Exercise brief: Your output should be the lines below from the one with "Viewport: 757px width, 805px height." through the one with "the Versandkosten in", copied exactly, pictures excluded.

Exercise data:
========
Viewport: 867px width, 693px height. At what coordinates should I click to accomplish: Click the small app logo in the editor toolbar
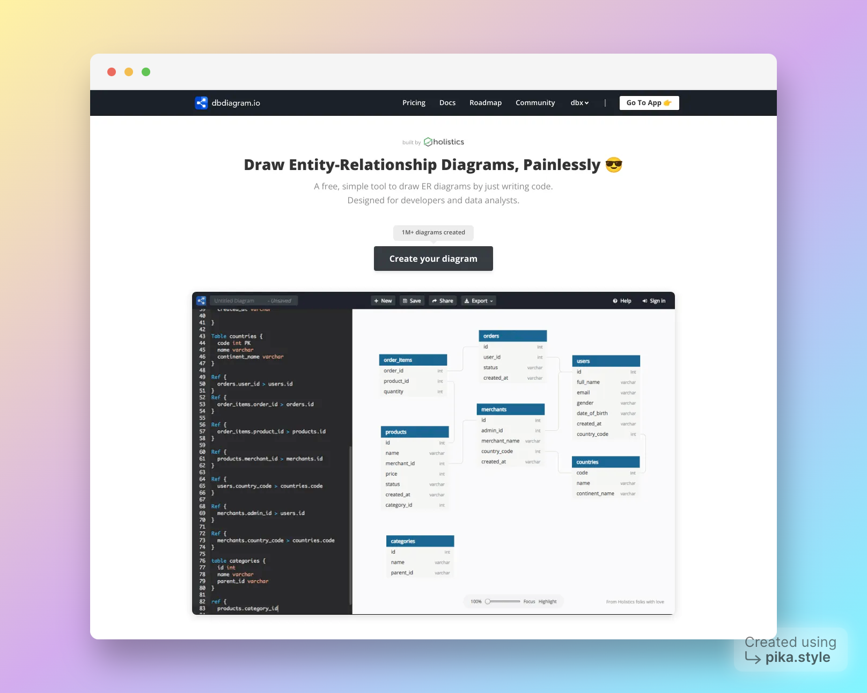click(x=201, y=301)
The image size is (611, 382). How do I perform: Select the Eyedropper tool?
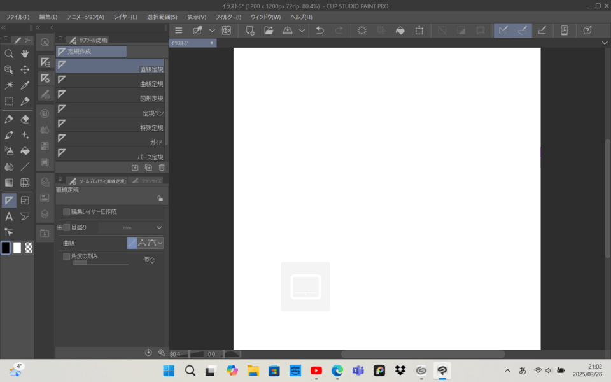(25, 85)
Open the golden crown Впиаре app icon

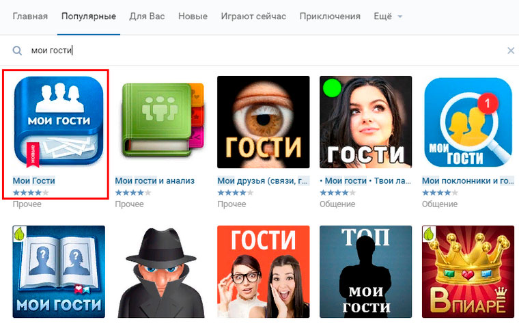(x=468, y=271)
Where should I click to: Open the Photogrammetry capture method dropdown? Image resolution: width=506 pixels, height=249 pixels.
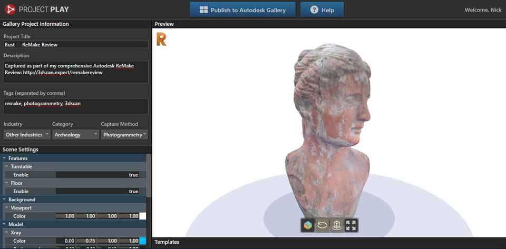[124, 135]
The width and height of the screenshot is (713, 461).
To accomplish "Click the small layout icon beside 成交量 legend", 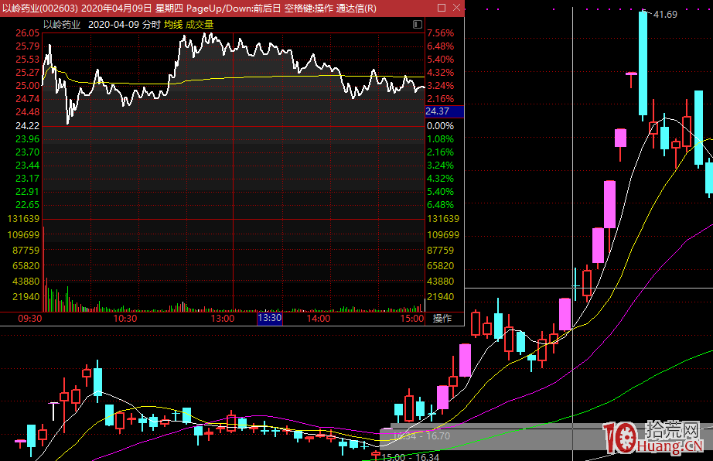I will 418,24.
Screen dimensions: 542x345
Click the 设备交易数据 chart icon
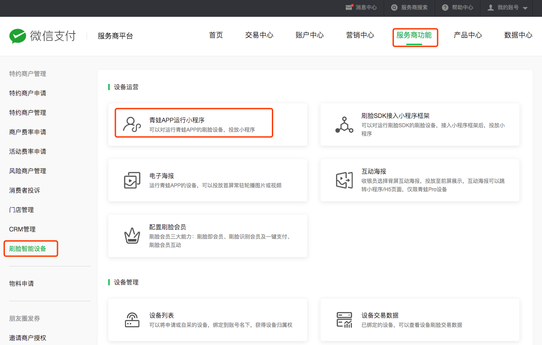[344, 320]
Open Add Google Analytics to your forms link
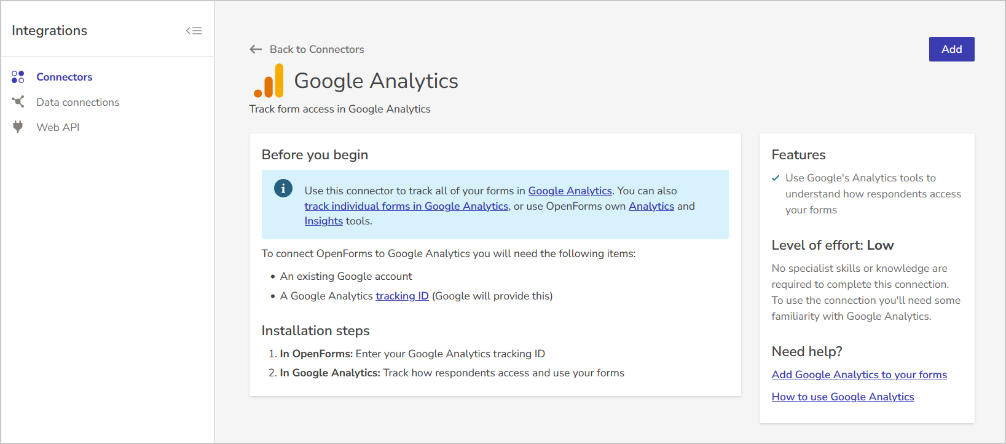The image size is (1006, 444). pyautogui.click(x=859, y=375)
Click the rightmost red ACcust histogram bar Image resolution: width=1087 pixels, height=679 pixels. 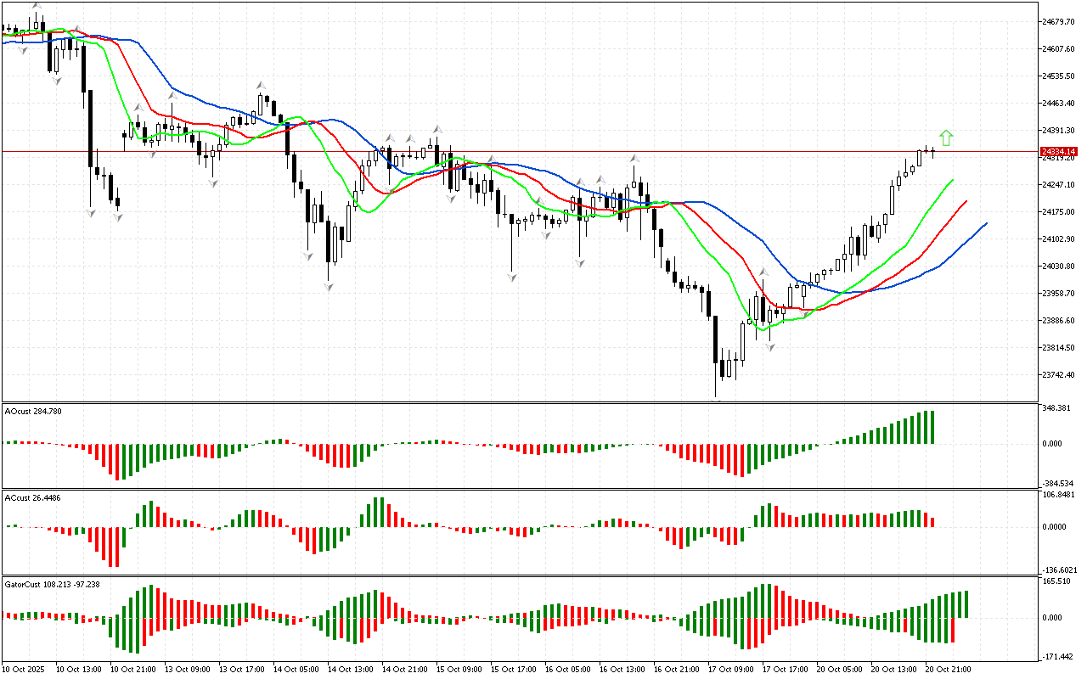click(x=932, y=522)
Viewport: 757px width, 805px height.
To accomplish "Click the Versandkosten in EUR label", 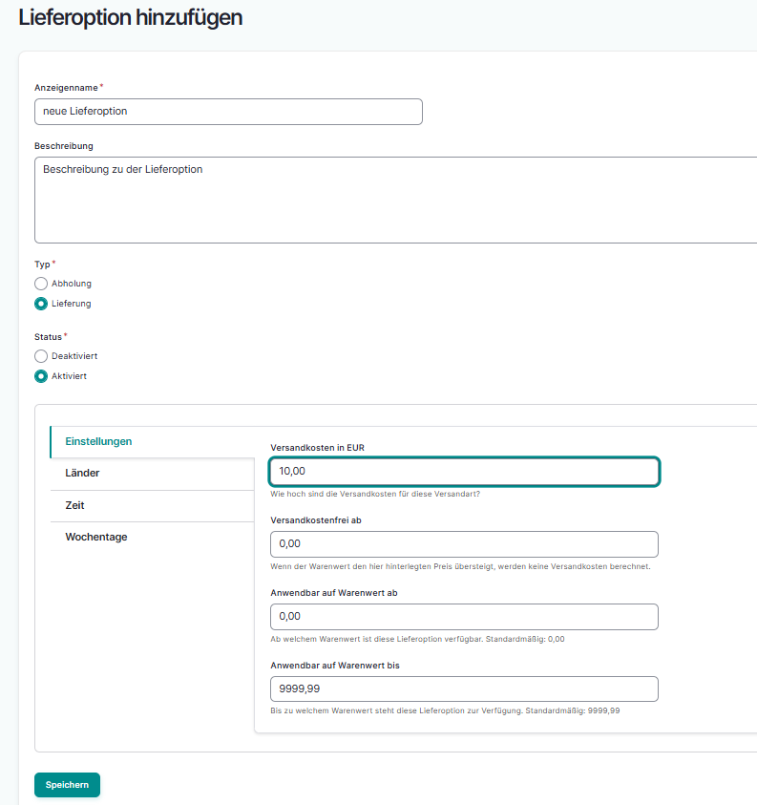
========
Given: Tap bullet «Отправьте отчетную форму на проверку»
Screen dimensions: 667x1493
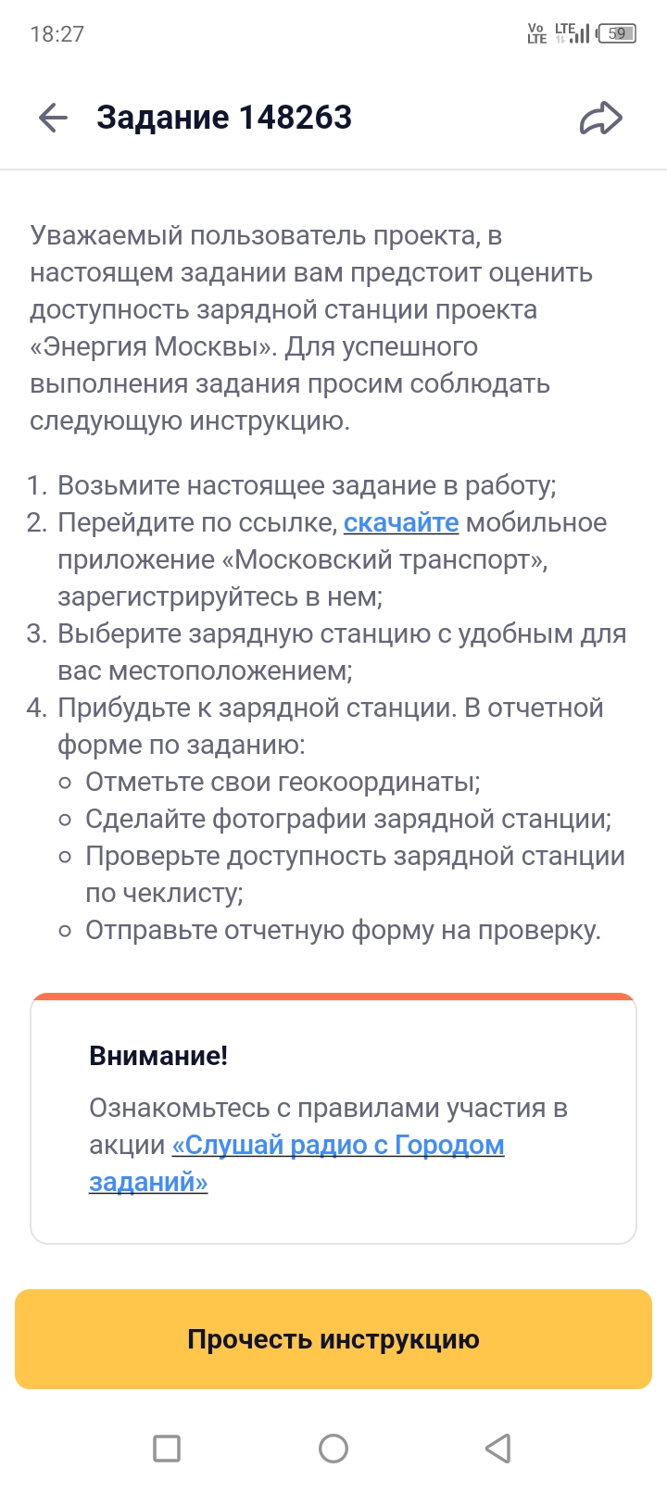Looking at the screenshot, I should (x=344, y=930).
========
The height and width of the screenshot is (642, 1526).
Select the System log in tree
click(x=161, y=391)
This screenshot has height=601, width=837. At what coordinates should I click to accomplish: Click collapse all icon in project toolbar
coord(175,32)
========
Solution for this task:
Viewport: 757px width, 805px height.
To accomplish "Click the Versandkosten in EUR label", 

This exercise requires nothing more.